One key job of a leader is to promote collective effort in the organization; the leader should ensure there is an organizational culture in a company. This will have an impact on the building, influencing, and changing people’s attitudes. The collective effort in any company, is an essential tool for business or organizational growth and in due effect, it will help to cope with the environment and its target will be towards the achievement of the organization’s goal, this is what we call an organizational culture. “It can be defined as a common understanding upon which an action is organized” (Pfeffer 1997, p.34). Such cultural forms could be rites, ceremonials, rituals, myths, saga, legends, stories, folktales, symbols, language, and even gesture.
“Competing Value Frame work is an organizational culture framework designed by Cameron and Quinn in 1991” (Holbech 2003,p.56). “It refers to whether an organization has a predominant internal or exterior focus and whether it supports plasticity and individuality aimed at stability and control based on four culture types’ dimensions: Clan, adhocracy, Market and hierarchy” (Wagner and Spencer 1996,p.24). KPMG has a clan where the organization concentrates on internal maintenance with plasticity, concern for the people, and feeling to its clients who are the priority for its key business. It has a hierarchy that focuses on its inside maintenance with the exceptional need for stability and control of the organization. Finally, it has the market on which the organization has focused on external maintenance with this special necessity to stability and control to enhance the confidence of its clients. This has influenced the business at KPMG Company and has moved it to international recognition as a leading company when it comes to implementing its services in the world.

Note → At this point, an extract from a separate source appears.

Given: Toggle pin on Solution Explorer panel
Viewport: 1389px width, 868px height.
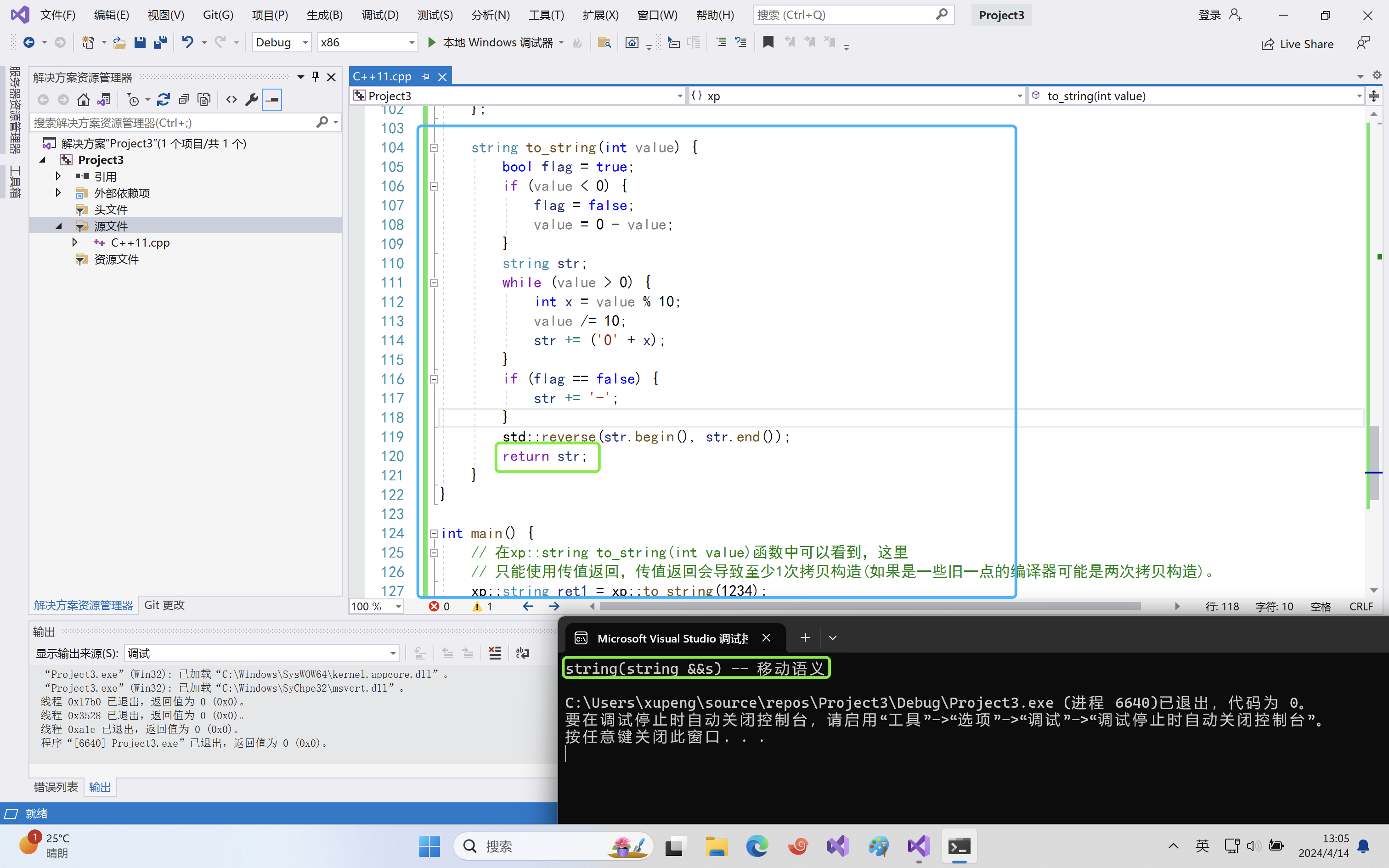Looking at the screenshot, I should click(315, 76).
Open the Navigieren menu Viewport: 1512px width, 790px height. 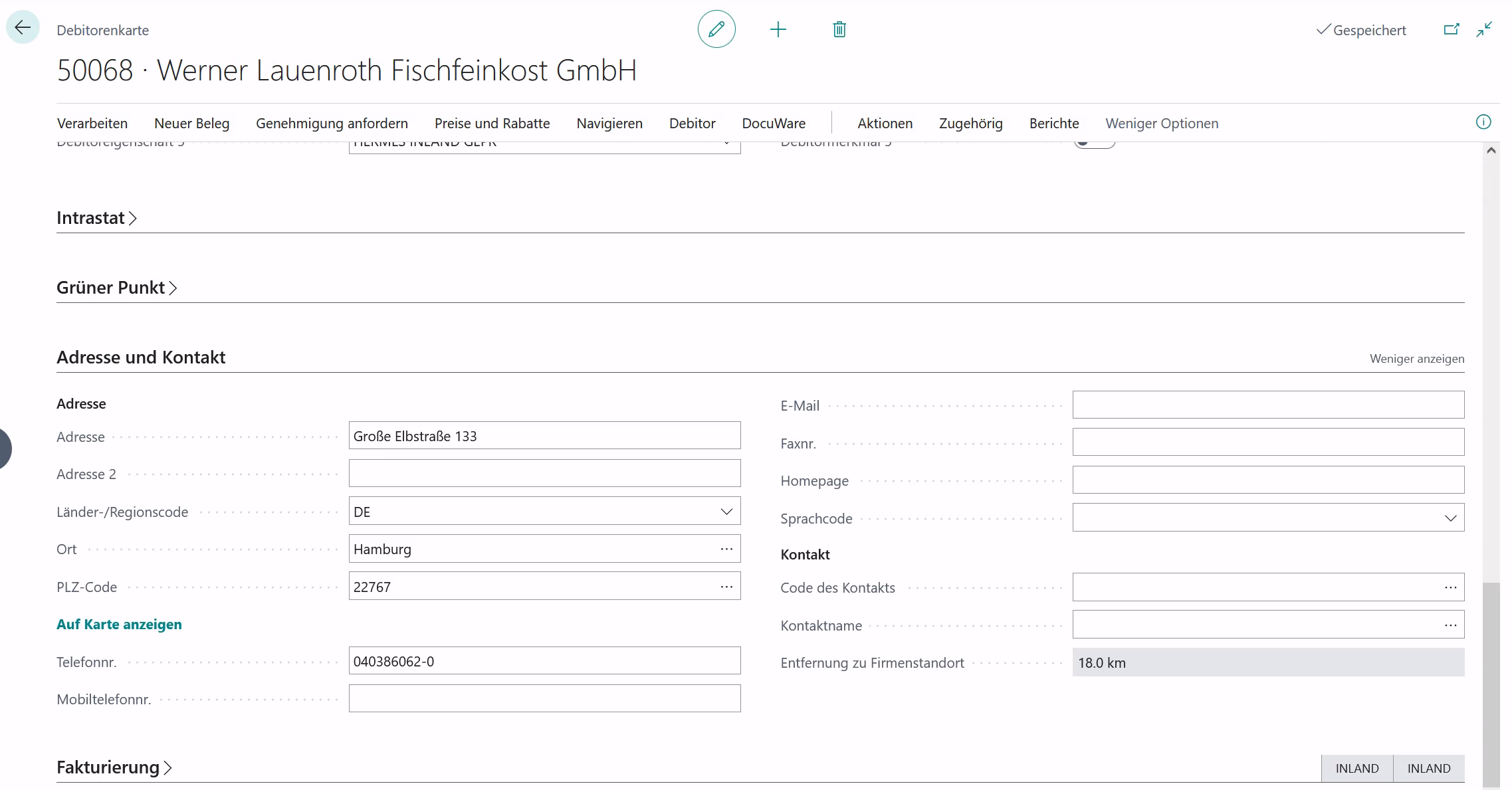609,124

The organization culture profile (OCP) developed by O’Reilly, Chatman, and Caldwell is used as a measure of culture and values as one facet of culture at the level of the organization. “It shows the correspondence between individuals and organizational values while it can also be used to evaluate persons’ organizational fit when evaluating and hiring applicants for jobs“(Pierre et al 2006, p.45). The OCP consist of 54 values statements that establish eight dimensions of organization culture, this includes; attention to new information, innovation of new ideas, keenness to detail, orientation, outcome, aggressiveness in finding solutions, supportiveness to the clients, emphasis on rewards, teamwork orientation, and decisiveness in problem-solving.
This can be carried out by use of the Q-sort method of data collection to get information when carrying out an analysis on the organizational culture profile. This is quite coherent with KPMG Company and they take into consideration these factors and that is why they have quite a very rigorous system of recruiting graduate trainees and they go for very bright students and those that possess outstanding performance. KPMG possesses a culture that is unique in that everybody within the company does not refer to the other as “sir”, which is common in many other organizations. Each staff calls the other by the first name, which is what they uphold. Each newly recruited staff is taught to understand their values and modicum of behavior from the first day they are introduced and eventually they learn to behave and perform everything as a ritual, becoming part and parcel of them. They also have unique characteristics that make them stand out and hence they have their OCP quite entrenched in them in their day-to-day lives and approach to life.
“Human synergistic circumplex is a quantitative human social measure for behaviors” (Pierre, Balthazar, Robert and Cooke 2001, p.12), and the impact of constructive against the defensive fulfillment. This puts together twelve styles of human thinking and behavior and is narrowed down to three general orientations; constructive (red) styles, passive or defensive (green) styles, and aggressive (red) styles. Most often, the integrated diagnostic system can also be included. An organizational culture record is one of the mainly used and validated instruments used to measure the human synergistic circumplex systems and this determines the organizational culture in terms of behavioral norms and anticipated expectations.
KPMG is a company of choice to many including me and it carries around inspiring ideas and information that do have a potential impact on the world at large. You not only want to belong there but one will always like to be associated with the company because of the organizational cultural values their staff portray and inculcates even to their clients. This has seen KPMG grow over competing companies such as Delloitte and even The Ernst and Young Company with an international cliental base. The culture streamlines the company’s objectives, goals, missions, and vision that blend well with the public creating a stream of clients being attracted to the Company. This is a factor that depends on the leadership of the company and hence a very vital tool in choosing who to lead the company.
Holbech L. (2003). The high-performance organizations: Creating dynamic stability and sustainable success. New York: Butterworth –Heinemann.
Pierre, A. Balthazar, Robert A. Cooke D. (2001). Organizational Culture, a Knowledge Management Success: Assessing the Behavior Performance Continuum. Journal of Hicss. Vol 8: 5.
Pierre et al. (2006). Dysfunctional culture, and Organization: Capturing the behavioral norms that form organizational culture and drive performance. The Journal of Management Psychology. Vol 21: 8.
Pfeffer J. (1997). New directions for organization theory: problems and prospects. London: Oxford University Press.
Wagner B. Spencer L. (1996). The role of surveys in transforming culture. Data, knowledge, and action. San Francisco: Jossey -Bass.